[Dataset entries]
=======

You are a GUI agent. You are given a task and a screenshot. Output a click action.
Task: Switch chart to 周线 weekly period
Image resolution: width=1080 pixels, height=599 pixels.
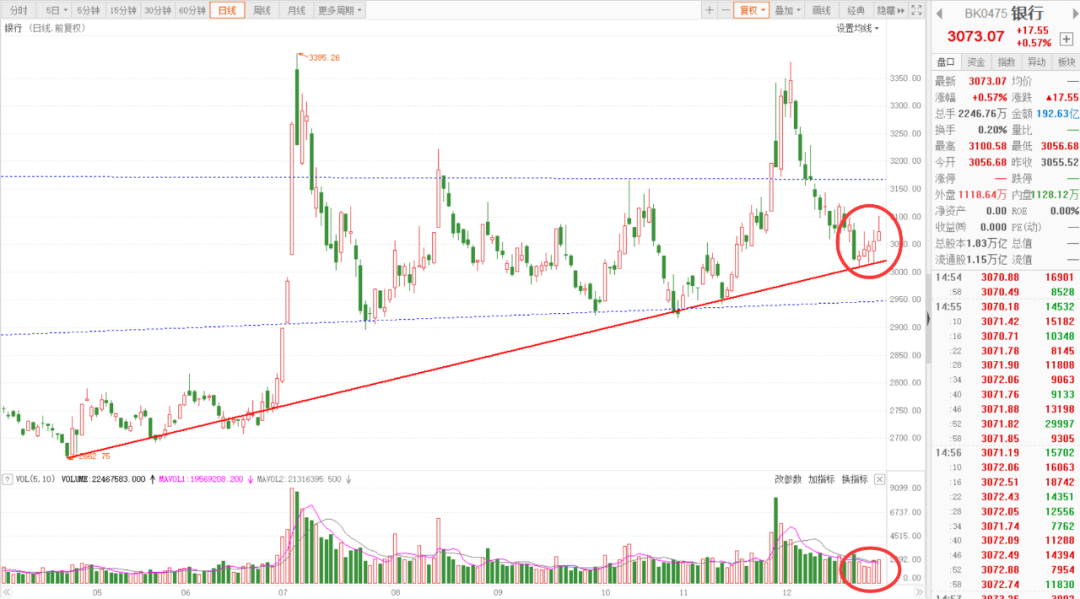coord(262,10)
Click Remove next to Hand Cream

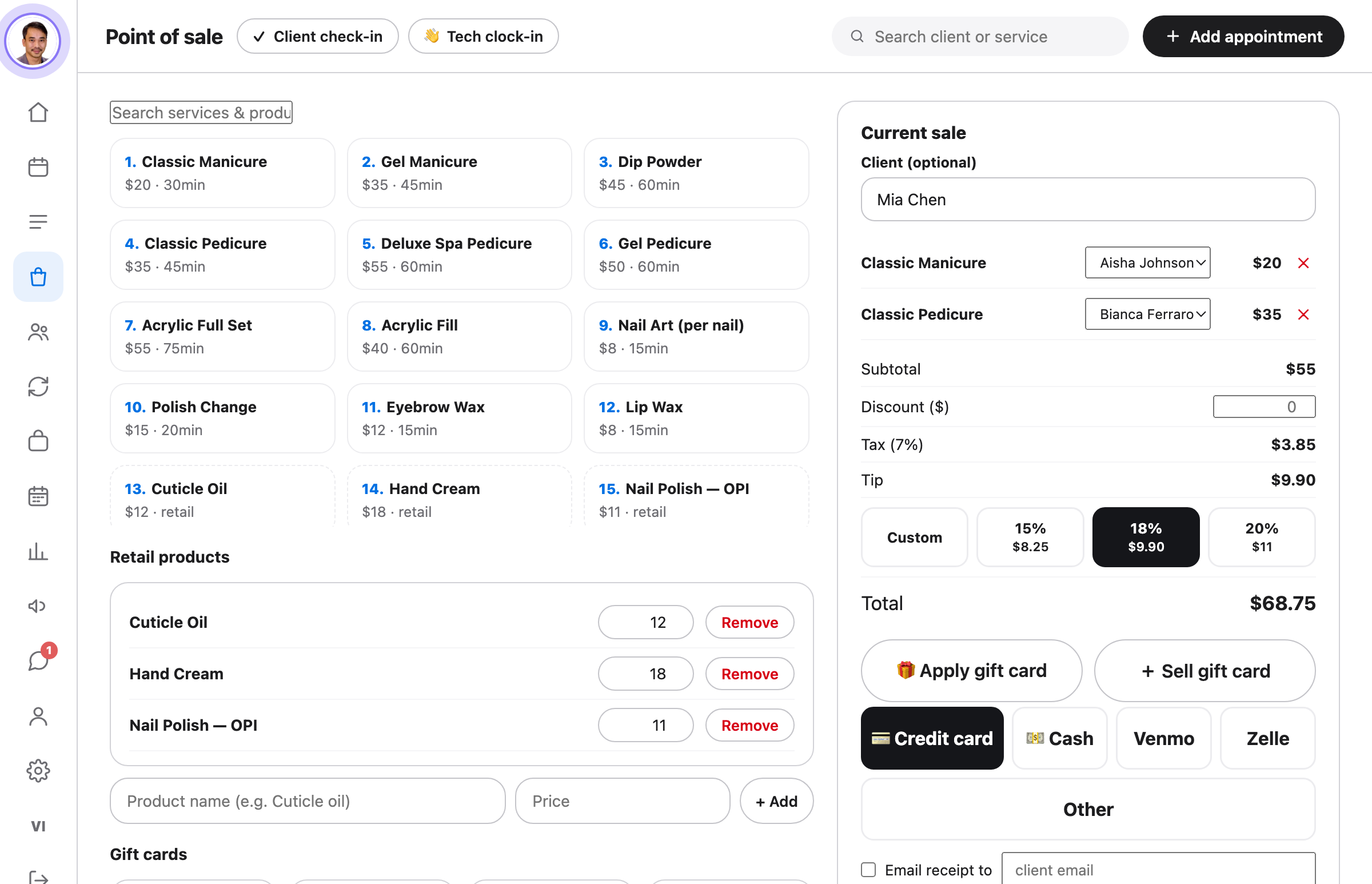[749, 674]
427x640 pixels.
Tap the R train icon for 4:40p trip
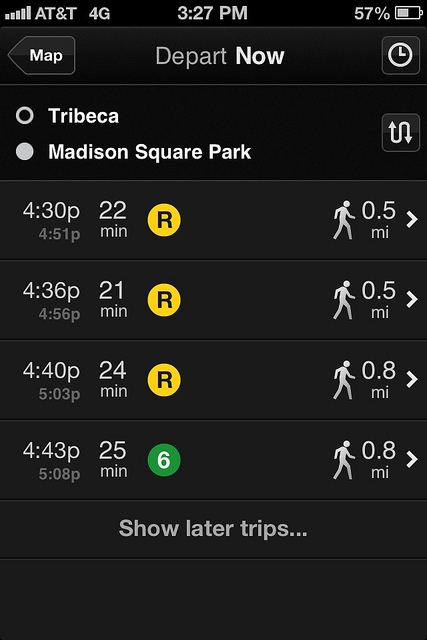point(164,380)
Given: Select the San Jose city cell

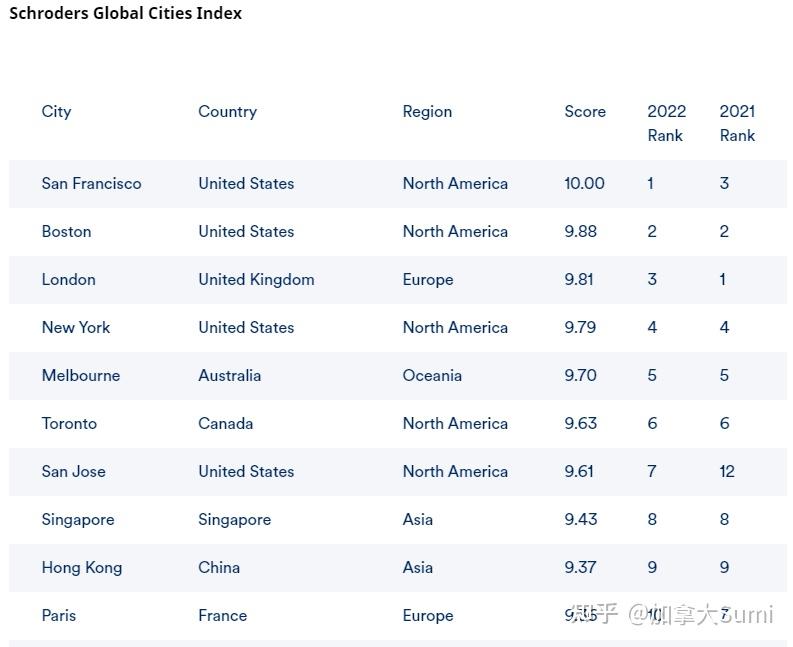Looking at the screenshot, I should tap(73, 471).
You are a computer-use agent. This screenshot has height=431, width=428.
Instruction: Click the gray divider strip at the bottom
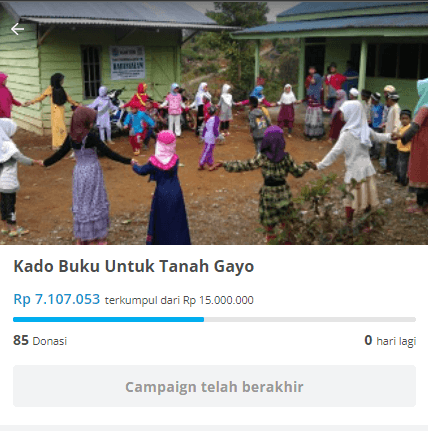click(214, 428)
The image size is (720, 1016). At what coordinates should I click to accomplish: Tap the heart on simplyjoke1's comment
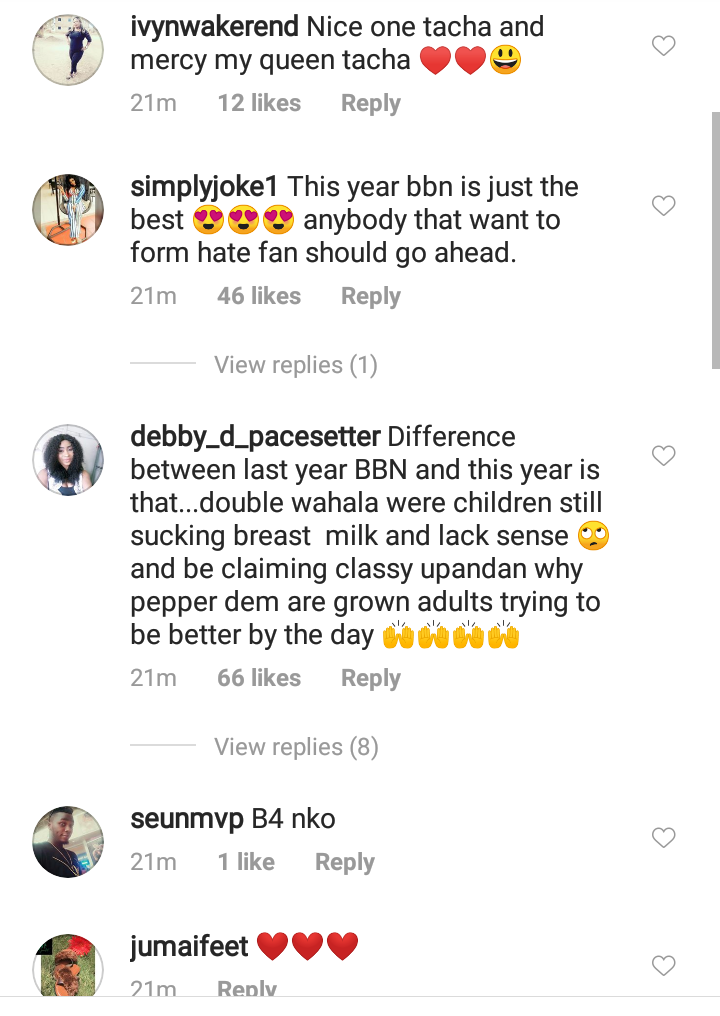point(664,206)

=======

When you reproduce the entries above, keep every word exactly and leave out each picture.

You are a GUI agent. You are given a task and a screenshot. Output a click action.
Task: Switch chart to 周线 weekly period
Image resolution: width=1080 pixels, height=599 pixels.
coord(262,10)
Click Remove next to Hand Cream

[749, 674]
427x640 pixels.
Tap the R train icon for 4:40p trip
point(164,380)
Given: Select the San Jose city cell

Looking at the screenshot, I should tap(73, 471).
You are a computer-use agent. This screenshot has height=431, width=428.
Instruction: Click the gray divider strip at the bottom
click(214, 428)
The image size is (720, 1016). At what coordinates should I click to accomplish: Tap the heart on simplyjoke1's comment
point(664,206)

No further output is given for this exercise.